As a freelance writer I mostly speak for other people, and I don’t always have time to consider my own creative practice.
That’s why I chose to spend some time reading a book called Make Your Mark: The Creative’s Guide to Building a Business with Impact.
Although it’s a business-orientated book it stands out because it’s aimed squarely at makers and creatives. It’s designed to help you find your purpose, to define your business and consider the things that make it unique, and the book’s goal is to help you make a dent in the world.

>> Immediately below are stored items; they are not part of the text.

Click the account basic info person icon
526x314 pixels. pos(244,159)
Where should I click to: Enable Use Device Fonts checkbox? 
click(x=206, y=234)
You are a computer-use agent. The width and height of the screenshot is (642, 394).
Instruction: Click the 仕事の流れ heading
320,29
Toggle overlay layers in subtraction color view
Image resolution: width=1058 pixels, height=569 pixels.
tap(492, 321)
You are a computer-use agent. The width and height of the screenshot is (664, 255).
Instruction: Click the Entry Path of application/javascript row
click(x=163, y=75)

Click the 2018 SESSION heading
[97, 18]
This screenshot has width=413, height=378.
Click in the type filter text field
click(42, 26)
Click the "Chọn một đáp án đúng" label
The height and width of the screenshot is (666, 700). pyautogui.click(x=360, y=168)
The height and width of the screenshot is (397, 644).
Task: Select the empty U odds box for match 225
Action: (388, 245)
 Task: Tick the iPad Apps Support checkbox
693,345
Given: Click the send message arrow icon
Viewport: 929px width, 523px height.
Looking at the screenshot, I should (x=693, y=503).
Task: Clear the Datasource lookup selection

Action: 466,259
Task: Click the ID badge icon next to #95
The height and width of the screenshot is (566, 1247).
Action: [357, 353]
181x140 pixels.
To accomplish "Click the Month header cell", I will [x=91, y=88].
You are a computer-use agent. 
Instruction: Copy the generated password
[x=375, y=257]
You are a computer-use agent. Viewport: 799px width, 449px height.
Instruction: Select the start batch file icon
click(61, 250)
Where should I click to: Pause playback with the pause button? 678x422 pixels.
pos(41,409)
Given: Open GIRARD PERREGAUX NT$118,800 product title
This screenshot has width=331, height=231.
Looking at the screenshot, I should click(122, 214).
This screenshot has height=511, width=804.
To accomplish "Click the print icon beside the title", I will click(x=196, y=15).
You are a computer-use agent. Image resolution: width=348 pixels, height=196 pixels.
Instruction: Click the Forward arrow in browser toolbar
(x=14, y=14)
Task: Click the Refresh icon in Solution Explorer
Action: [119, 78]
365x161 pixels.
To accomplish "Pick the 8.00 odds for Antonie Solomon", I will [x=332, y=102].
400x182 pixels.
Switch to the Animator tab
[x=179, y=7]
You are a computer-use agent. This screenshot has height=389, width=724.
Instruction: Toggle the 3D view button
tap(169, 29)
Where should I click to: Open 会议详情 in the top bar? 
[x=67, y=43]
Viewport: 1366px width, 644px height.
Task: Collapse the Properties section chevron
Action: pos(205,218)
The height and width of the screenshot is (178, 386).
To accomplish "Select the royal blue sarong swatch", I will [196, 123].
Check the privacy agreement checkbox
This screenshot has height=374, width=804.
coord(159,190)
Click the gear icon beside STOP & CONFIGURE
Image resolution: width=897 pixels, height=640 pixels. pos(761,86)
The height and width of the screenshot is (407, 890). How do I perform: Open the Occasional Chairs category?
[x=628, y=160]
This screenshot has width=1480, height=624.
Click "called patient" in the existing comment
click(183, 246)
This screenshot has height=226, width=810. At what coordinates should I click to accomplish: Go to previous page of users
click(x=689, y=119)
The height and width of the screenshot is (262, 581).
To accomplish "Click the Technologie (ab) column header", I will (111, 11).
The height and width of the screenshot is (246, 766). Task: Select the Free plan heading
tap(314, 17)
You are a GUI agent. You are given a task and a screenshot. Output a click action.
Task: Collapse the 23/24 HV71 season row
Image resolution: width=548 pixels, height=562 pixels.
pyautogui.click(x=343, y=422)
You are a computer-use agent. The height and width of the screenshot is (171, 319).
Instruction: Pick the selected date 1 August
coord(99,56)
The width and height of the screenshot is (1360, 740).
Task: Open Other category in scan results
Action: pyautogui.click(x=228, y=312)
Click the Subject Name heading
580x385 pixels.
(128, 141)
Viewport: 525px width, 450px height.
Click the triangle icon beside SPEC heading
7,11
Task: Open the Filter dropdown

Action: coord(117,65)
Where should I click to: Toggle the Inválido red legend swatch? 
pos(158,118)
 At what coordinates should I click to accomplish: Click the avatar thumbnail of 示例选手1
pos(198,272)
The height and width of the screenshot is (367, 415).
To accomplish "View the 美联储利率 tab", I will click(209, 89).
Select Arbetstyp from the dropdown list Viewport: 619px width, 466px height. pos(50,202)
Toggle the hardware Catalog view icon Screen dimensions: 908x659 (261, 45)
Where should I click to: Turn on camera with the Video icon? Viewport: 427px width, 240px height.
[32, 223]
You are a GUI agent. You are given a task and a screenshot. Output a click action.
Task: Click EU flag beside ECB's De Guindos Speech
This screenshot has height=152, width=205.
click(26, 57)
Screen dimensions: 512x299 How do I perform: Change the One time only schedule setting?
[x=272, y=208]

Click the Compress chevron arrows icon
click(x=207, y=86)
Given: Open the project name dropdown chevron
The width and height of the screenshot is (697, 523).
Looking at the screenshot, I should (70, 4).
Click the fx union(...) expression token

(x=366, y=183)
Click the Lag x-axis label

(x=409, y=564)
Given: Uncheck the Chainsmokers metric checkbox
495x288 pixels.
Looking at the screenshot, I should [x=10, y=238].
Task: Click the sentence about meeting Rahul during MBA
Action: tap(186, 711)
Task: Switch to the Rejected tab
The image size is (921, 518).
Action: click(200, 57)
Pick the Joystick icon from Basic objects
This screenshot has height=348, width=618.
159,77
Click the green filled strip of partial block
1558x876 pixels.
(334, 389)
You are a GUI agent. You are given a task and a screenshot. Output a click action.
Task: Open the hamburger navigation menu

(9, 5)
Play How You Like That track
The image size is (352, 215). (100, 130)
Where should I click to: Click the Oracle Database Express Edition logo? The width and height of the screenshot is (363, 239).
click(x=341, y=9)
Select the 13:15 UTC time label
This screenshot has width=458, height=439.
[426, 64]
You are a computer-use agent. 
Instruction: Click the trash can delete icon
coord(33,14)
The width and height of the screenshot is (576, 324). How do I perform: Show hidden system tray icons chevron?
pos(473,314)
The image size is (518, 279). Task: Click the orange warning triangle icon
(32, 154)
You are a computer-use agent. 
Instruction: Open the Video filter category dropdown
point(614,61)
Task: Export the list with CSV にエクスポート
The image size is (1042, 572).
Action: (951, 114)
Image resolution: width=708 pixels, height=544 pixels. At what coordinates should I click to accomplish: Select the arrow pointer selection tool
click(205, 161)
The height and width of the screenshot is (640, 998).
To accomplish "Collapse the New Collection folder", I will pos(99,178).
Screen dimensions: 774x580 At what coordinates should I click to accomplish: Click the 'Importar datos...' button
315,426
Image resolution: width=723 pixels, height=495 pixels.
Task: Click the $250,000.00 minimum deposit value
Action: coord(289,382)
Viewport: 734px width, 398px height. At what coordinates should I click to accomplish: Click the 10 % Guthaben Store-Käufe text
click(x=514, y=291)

The book is a compilation, a collection of stories and interviews, a cacophony of advice and pertinent questions. It pushes you towards self-reflection and it encourages you to deconstruct the way that you work. In the process it fosters an attitude of analysis that hopefully leads to better awareness and positivity about your brand and its impact.
I’ve found some gems in this book; some quotes that made me pause and think.
‘After high school, kids know everything, after their bachelor’s degree, they know something, and after a PhD, they now know that they know nothing.” (Q and A with Sebastian Thrun, CEO of Udacity)
This struck a chord with me as a writer. I’ve made mistakes when I approached an idea, concept, or client brief with an assumption. We’re never finished humans, we’re always learning, and what worked in the past isn’t always likely to work again. We need to stay fresh and our work should always be tailor made to ensure the best fit.
This leads me to something that Julie Zhuo says in her chapter:
‘It’s common for people to approach building new products with technological constraints or preconceived notions of what the end solution should look like. Doing this hampers true innovation.’
There are plenty of forms that writing can take and often I fall into a trap of only thinking in terms of word counts, or blog posts, or articles, or how shareable the end product will be. But that process is innately reductive. It’s important to consider what you want to achieve first before trying to get there.
Julie ends her chapter on what I think is a poetic note. She discusses the unseen, the levels of detail and design that function so well that users or readers aren’t aware they even exist.
‘For all the pieces of our experience that we do see, may they be beautiful to behold and a testament to craft at the highest level. But for all the things we don’t see – may they simply work, as if by magic.’
As writers, designers, and creatives we want to be seen. But that’s not always the best testament to what we do. What we make is for an audience, it’s for the end user and sometimes we should accept the magic, and let people feel awe at what was created, not how it came to be.
To do so we need to be creative at every point in the process. Change is the only constant so embrace it and reconsider your approach. Take a step back and think outside of what you know and push for innovation.
Make Your Mark: The Creative’s Guide to Building a Business with Impact is an excellent resource for makers, creatives, and writers seeking a renewed sense of purpose.